Here’s a terrifying fact for you: less than 10 per cent of the world’s plastics have been recycled. Not a great statistic, huh? For years, humanity has been struggling with plastic pollution, a product of our own design, and as such scientists around the world have been working tirelessly to come up with a solution to the problem. Now, thanks to all their hard work, they may have finally found an answer.
Polymer polyethylene terephthalate (PET), which makes up about 12 per cent of all global waste and is a clear, strong, and lightweight type of plastic that is widely used for packaging foods and beverages, especially convenience-sized soft drinks, juices and water, has been used in trials in conjunction with a new enzyme that is reported to cut the breakdown of plastics from decades to—in some cases—mere hours. The team behind this revolutionary creation, hailing from the University of Texas (UT) at Austin, has called it ‘FAST-PETase’ (functional, active, stable and tolerant PETase). “The possibilities are endless across industries to leverage this leading-edge recycling process,” chemical engineer Hal Alper said in a press release. “Beyond the obvious waste management industry, this also provides corporations from every sector the opportunity to take a lead in recycling their products.”

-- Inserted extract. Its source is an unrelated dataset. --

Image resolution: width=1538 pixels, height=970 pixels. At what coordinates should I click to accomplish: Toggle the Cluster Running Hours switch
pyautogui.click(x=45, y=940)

After studying a natural PETase that allows bacteria to break down PET plastic, they used machine learning to single out five different mutations that would help it degrade plastic faster, and allow it to work in a variety of environmental conditions.
Through this trial, scientists have tested the new enzyme on 51 different post-consumer plastic containers, five different polyester fibres and fabrics, and water bottles—all made from PET. In all of the tests conducted, the enzyme was successful in breaking them down at temperatures below 50 degree Celsius, which is key, according to Alper. “When considering environmental cleanup applications, you need an enzyme that can work in the environment at ambient temperature. This requirement is where our tech has a huge advantage in the future.”

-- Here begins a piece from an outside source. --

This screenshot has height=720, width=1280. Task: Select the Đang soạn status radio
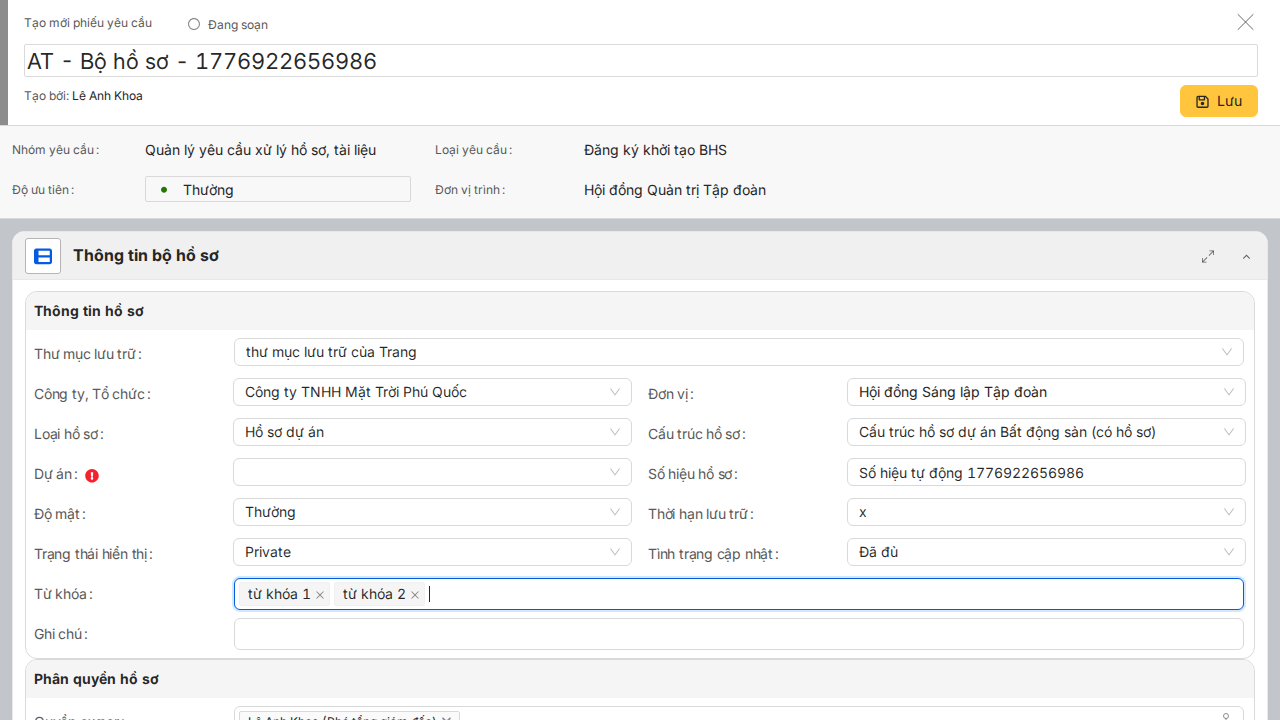(194, 24)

Biochemist Andrew Ellington from the UT at Austin, whose team led the development of the machine learning model, was also very excited by this development. “This work really demonstrates the power of bringing together different disciplines, from synthetic biology to chemical engineering to artificial intelligence,” Ellington said in the press release.
Considering that PET is part of a vast majority of global waste, this new enzyme could be key in helping reduce plastic pollution. Some of the major factors in play here, according to the researchers, is its reasonable cost, ease of mobility and the fact that it can be easily up-scaled to meet the requirements of industrial-level production.
Sadly, the current methods of disposing of plastics consist of chucking it in a landfill and letting it slowly rot away over many years, or burning it and releasing noxious gases into the atmosphere—exactly like how we deal with returned goods. Both of which aren’t particularly environmentally friendly. Alternative strategies are the need of the hour, and although this new discovery is still in its infancy, it’s a step in the right direction. Who knows, the planet may still have a fighting chance because of it?